Die Junge Akademie held its 2019 spring meeting at the German National Academy of Sciences Leopoldina in March 2019.
Members of Die Junge Akademie usually meet three times a year to work on current projects, develop new activities and to vote on how to use the young academy’s funding.
This time around, the meeting was opened by Leopoldina Secretary-General Professor Jutta Schnitzer-Ungefug, who gave a brief overview of the Leopoldina’s history. Leopoldina President Professor Jörg Hacker later provided insights into the Leopoldina’s science advice activities which have formed a significant part of the Academy’s tasks since it was appointed to be Germany’s national science academy in 2008.
In their plenary discussions, Junge Akademie members then discussed ideas for future projects, with a creative competition on PhD rituals, an audio archive on the topic of child trauma treatment, and a climate lecture series scheduled to be the focus of the Academy’s activities in the coming months.

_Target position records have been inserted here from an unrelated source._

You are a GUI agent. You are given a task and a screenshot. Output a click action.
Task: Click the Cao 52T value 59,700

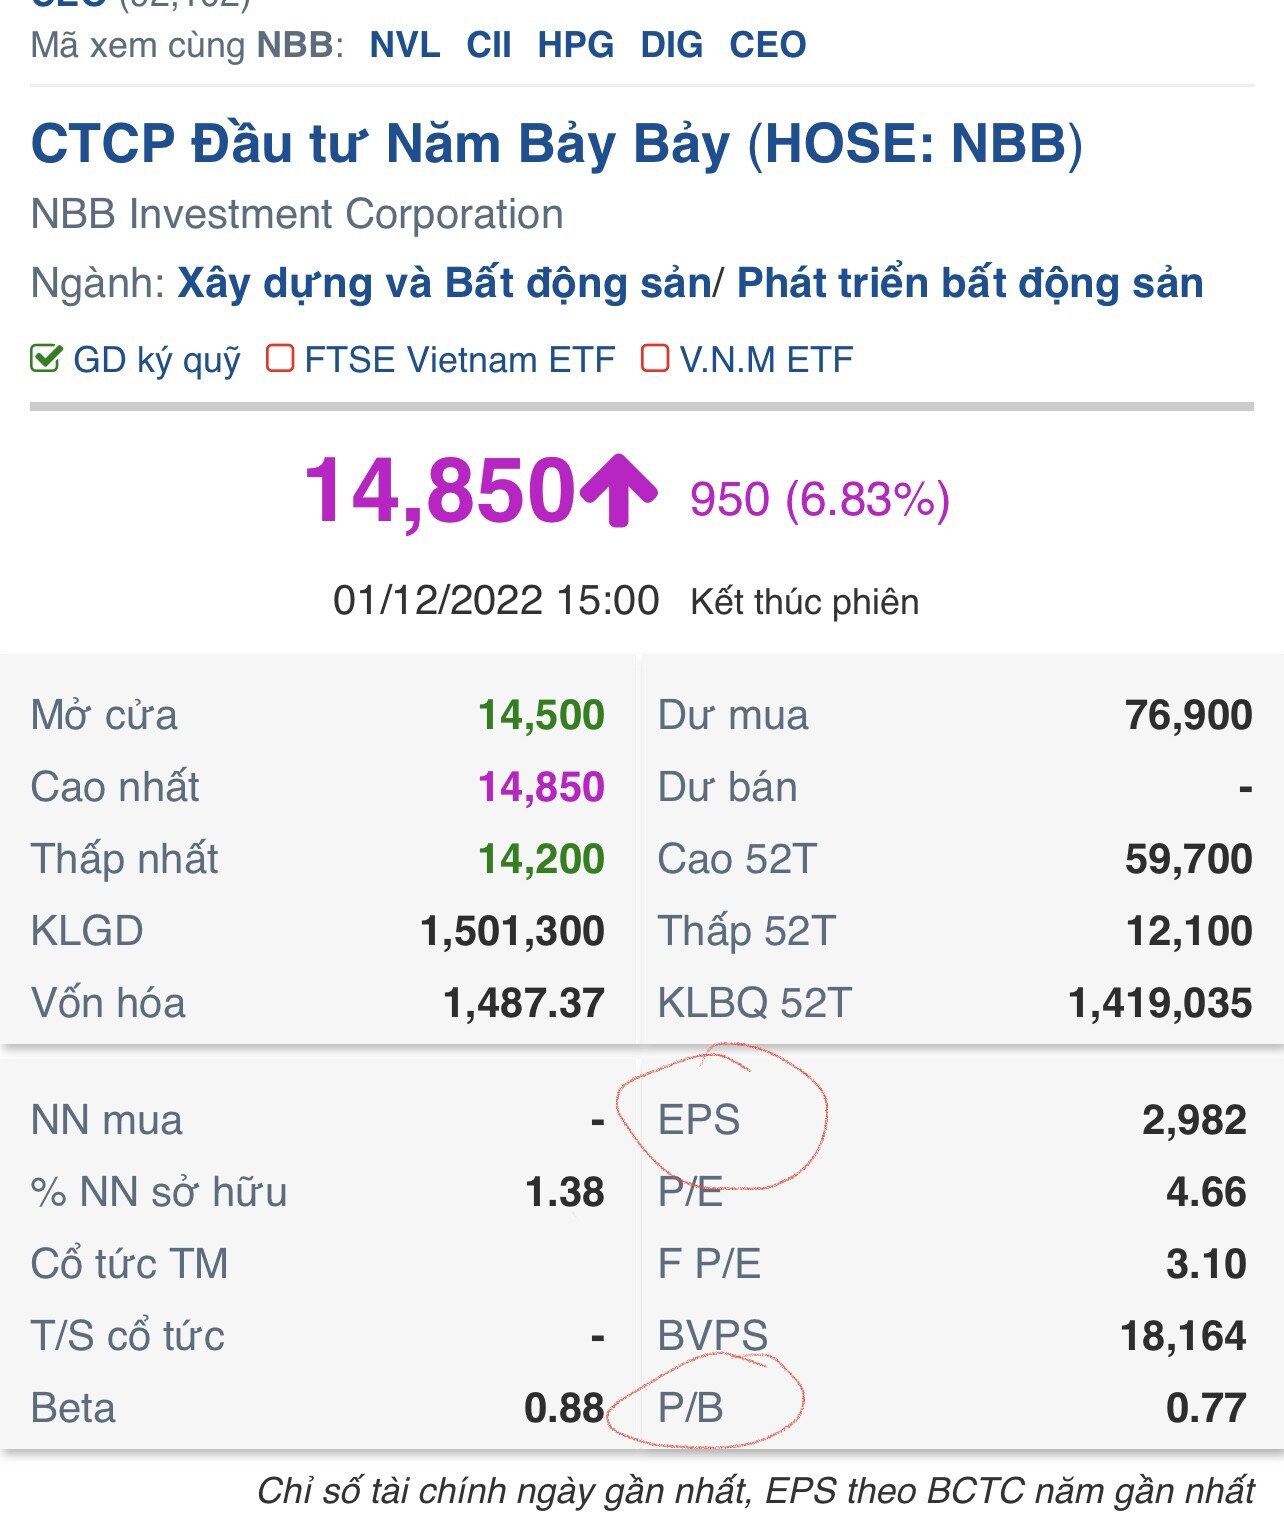point(1188,859)
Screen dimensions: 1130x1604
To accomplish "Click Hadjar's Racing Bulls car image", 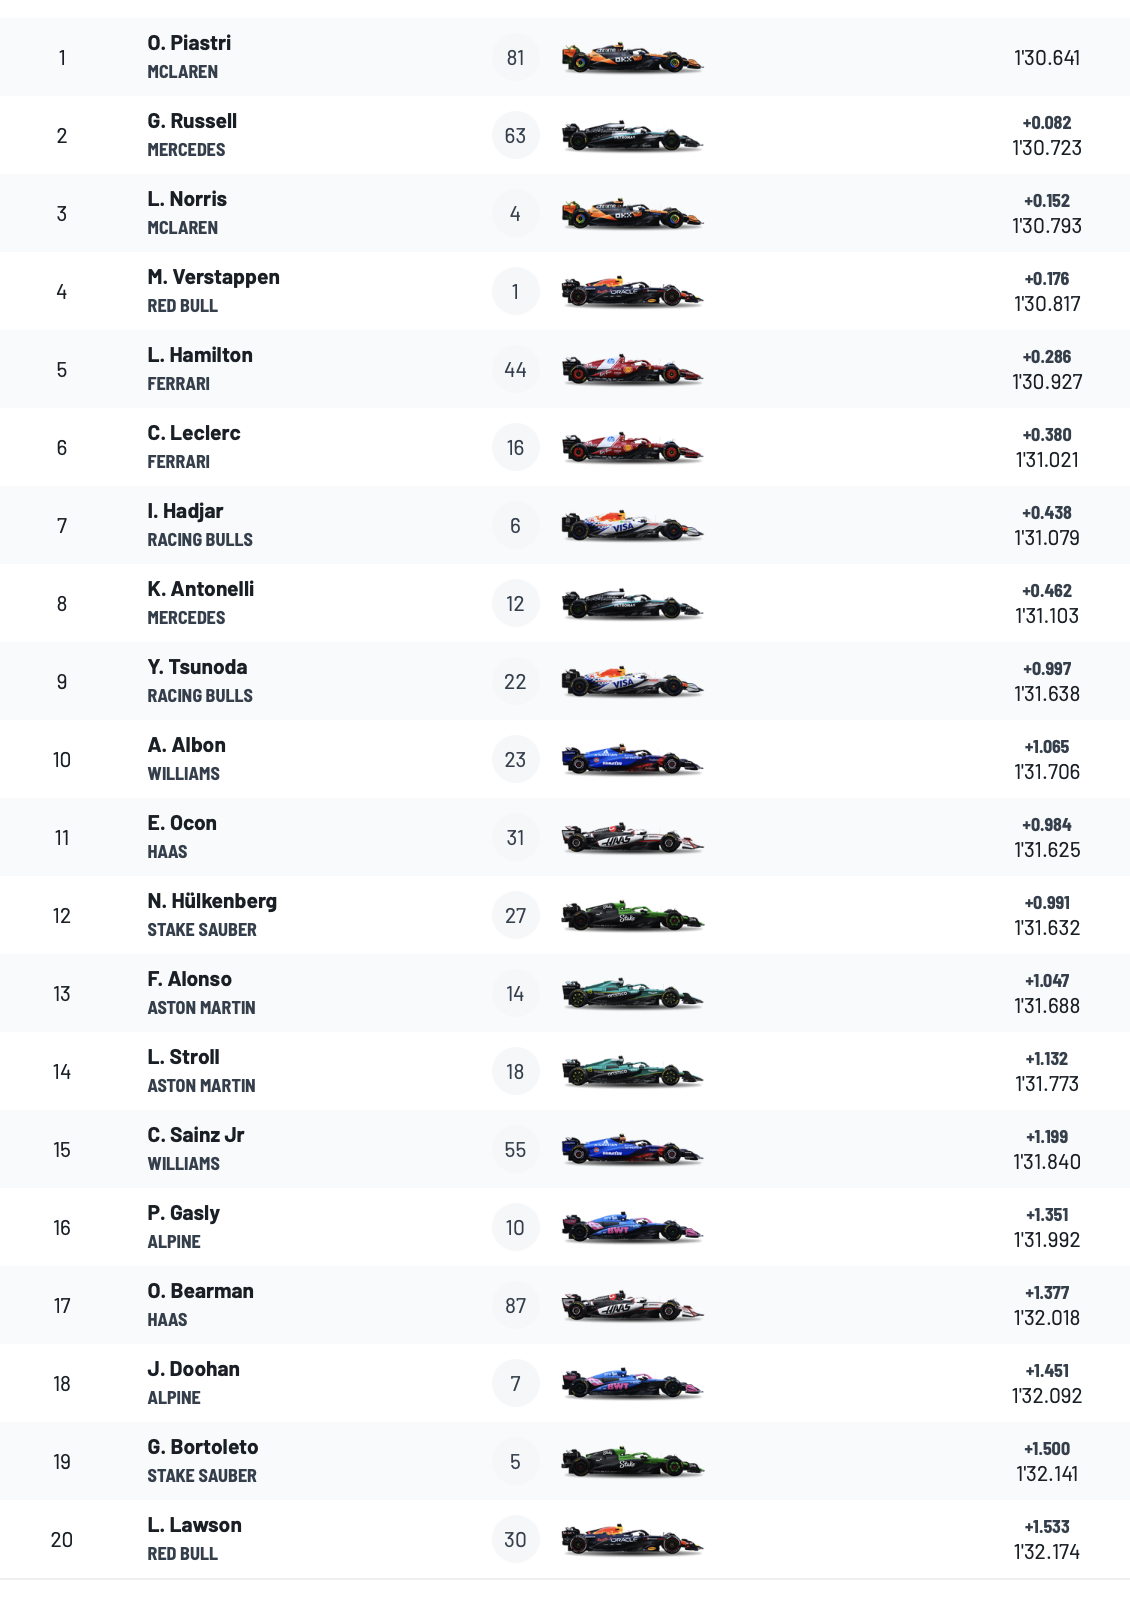I will (631, 526).
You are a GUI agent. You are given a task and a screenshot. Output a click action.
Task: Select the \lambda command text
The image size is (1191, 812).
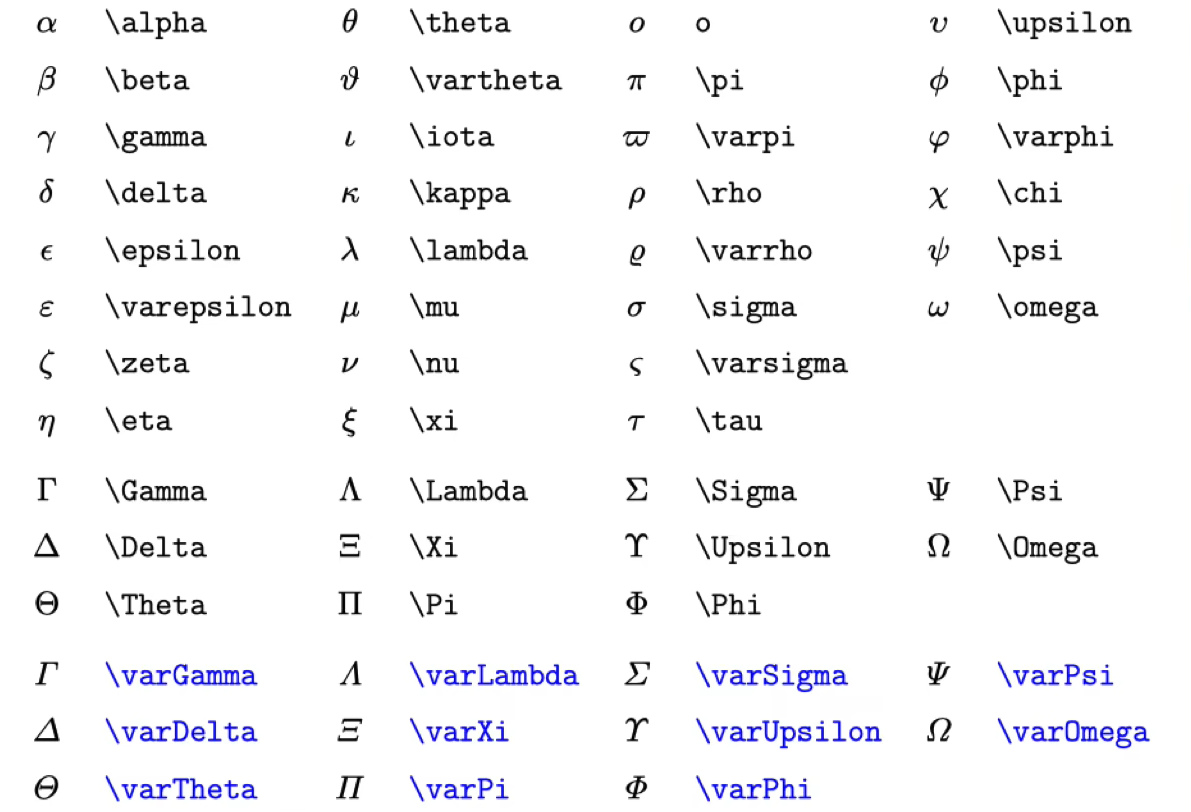(x=468, y=251)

On the second day of the meeting, the President of the German Research Foundation, Professor Peter Strohschneider, attended the meeting and actively participated in a plenary discussion on “Incentives within the science system”. This exchange provided valuable insights for the members from the Academy’s project group "Incentives in Science" in particular.
The third meeting day saw discussions about Open Access. Individual members presented brief inputs on the development of Open Access publications since 2001 to open the discussion. The following plenary discussion then focussed on how researchers and universities could become less dependent on publishers, and on the opportunity offered by some publishers to release pre- or post-print versions of articles. This once again highlighted significant differences between the humanities and natural sciences when it comes to publication formats and conditions, as well as journal costs and the availability of Open Access models.
The Leopoldina is one of two administrative host academies for Die Junge Akademie; the other being the Berlin-Brandenburg Academy of Sciences and Humanities.